- Exercise brief:
Once you find the line with "Viewport: 640px width, 468px height." in the entries below, return exactly every line from it through the line with "Task: Expand the".

=== Begin Enclosure ===

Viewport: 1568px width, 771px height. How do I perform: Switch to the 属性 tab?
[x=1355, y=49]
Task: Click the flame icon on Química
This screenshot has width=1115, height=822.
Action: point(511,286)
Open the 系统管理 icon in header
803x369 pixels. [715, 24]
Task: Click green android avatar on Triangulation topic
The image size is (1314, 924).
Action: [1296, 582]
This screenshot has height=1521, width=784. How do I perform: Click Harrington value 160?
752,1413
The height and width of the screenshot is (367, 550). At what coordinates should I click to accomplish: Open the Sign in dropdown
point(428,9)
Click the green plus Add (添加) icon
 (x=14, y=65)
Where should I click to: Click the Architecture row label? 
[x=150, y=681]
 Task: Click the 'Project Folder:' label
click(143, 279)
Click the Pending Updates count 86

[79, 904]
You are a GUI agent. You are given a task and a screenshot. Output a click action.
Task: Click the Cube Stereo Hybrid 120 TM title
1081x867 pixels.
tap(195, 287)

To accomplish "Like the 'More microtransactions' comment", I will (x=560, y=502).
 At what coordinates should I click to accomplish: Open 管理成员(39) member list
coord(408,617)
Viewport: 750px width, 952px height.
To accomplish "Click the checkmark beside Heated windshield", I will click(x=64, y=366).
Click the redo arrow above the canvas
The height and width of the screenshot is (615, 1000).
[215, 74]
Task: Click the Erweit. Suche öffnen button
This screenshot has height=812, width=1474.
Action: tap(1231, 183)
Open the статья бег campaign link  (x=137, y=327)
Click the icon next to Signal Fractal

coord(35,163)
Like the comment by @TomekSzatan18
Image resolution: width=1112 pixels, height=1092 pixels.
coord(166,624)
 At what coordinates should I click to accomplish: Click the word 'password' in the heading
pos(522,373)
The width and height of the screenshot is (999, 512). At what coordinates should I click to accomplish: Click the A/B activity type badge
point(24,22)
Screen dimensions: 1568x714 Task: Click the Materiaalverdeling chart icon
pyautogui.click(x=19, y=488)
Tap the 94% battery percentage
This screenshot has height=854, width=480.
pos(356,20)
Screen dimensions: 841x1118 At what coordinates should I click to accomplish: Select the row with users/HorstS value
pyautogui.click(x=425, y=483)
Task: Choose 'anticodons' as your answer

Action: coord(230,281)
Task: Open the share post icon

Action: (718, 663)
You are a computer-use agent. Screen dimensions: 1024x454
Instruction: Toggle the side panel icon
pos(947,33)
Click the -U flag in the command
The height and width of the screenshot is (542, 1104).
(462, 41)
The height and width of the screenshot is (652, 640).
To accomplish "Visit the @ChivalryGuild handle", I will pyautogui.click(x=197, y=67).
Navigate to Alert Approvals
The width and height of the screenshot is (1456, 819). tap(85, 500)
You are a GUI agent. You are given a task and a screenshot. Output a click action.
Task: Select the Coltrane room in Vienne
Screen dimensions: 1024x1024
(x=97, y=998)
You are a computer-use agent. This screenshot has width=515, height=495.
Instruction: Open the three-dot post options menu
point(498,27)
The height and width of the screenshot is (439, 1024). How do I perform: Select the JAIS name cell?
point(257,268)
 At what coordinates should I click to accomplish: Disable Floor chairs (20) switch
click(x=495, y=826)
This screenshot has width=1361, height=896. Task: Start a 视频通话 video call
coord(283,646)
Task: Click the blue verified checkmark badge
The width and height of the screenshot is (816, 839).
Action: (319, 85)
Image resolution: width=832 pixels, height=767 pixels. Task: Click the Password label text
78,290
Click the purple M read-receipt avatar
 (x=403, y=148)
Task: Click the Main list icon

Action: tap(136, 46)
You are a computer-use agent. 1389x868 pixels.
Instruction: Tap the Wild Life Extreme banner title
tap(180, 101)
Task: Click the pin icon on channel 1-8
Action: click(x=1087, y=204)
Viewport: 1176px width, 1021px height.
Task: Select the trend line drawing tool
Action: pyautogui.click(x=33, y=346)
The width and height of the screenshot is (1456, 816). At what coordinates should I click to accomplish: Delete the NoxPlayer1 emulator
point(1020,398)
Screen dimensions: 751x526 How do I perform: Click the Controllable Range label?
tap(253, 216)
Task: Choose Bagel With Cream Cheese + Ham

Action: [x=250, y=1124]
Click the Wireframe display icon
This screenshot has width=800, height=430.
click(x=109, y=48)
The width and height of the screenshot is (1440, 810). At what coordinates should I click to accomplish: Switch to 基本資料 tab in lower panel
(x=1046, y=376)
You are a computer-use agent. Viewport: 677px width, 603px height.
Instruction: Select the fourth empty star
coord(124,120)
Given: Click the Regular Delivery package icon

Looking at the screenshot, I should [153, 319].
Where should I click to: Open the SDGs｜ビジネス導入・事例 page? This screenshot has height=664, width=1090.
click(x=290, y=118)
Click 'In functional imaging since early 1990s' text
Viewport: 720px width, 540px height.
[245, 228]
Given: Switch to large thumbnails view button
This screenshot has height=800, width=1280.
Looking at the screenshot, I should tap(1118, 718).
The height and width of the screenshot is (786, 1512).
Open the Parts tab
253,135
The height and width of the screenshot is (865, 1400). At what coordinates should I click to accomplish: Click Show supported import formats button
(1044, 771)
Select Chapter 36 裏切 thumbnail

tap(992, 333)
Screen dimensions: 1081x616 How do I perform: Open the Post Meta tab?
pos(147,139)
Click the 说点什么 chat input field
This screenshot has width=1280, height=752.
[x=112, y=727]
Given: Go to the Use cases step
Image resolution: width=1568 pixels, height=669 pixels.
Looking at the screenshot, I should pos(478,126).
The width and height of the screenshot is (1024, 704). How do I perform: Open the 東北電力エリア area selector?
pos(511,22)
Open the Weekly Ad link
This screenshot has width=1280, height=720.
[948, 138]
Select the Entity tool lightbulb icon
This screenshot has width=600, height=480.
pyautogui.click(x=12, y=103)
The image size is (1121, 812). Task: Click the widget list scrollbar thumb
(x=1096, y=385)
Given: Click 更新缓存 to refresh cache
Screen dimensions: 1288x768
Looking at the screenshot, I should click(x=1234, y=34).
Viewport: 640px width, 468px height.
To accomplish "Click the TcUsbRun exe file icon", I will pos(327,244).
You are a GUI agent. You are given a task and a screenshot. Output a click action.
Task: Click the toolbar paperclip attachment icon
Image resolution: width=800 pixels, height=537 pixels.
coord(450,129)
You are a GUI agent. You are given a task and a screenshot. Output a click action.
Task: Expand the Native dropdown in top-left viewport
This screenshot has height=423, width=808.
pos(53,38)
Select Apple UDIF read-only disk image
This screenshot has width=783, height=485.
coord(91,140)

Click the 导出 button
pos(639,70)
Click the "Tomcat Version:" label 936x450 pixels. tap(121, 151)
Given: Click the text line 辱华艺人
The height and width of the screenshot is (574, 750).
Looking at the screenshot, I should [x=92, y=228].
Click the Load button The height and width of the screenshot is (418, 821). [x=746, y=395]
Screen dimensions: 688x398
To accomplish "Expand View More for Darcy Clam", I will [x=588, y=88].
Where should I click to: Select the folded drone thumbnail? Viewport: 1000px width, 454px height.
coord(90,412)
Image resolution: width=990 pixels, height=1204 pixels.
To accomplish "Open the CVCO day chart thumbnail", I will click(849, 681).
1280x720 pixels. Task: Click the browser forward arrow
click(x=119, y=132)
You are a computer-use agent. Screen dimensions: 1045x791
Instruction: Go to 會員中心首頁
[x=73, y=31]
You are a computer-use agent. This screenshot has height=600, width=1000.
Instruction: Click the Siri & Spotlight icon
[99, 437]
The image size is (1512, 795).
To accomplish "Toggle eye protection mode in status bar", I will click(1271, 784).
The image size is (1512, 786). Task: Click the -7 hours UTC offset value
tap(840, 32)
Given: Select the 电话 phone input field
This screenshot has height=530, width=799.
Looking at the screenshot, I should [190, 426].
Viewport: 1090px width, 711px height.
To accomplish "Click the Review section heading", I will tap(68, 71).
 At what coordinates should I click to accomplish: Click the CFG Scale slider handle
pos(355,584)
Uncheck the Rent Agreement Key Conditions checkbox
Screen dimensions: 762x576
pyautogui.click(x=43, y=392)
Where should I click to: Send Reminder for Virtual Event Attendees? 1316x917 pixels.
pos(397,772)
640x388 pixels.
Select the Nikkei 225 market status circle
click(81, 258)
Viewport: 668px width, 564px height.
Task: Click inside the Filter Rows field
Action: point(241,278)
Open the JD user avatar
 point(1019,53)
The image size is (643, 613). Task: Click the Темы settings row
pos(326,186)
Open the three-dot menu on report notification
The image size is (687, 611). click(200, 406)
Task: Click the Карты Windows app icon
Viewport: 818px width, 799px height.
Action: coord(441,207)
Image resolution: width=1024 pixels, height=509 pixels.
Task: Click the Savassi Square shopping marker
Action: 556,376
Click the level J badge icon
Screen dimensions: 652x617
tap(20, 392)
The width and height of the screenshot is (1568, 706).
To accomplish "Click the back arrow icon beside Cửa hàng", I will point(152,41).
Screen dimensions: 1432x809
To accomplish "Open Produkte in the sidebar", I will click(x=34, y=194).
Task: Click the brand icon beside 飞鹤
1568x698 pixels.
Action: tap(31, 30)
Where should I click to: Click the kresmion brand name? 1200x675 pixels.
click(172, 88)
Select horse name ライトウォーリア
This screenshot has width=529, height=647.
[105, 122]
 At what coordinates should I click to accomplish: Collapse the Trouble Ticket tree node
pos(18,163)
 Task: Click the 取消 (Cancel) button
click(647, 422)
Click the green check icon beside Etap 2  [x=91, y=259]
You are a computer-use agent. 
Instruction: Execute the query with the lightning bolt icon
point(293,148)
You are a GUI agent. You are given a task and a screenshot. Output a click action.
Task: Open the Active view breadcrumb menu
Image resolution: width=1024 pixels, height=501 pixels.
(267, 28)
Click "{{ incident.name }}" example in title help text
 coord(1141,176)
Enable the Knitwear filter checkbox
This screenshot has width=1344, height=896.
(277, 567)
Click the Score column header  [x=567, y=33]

=== End Enclosure ===

- Task answer:
Viewport: 640px width, 468px height.
To accomplish "Click the TcUsbRun exe file icon", I will pos(327,244).
You are a GUI agent. You are given a task and a screenshot. Output a click action.
Task: Click the toolbar paperclip attachment icon
Image resolution: width=800 pixels, height=537 pixels.
coord(450,129)
You are a GUI agent. You are given a task and a screenshot. Output a click action.
Task: Expand the Native dropdown in top-left viewport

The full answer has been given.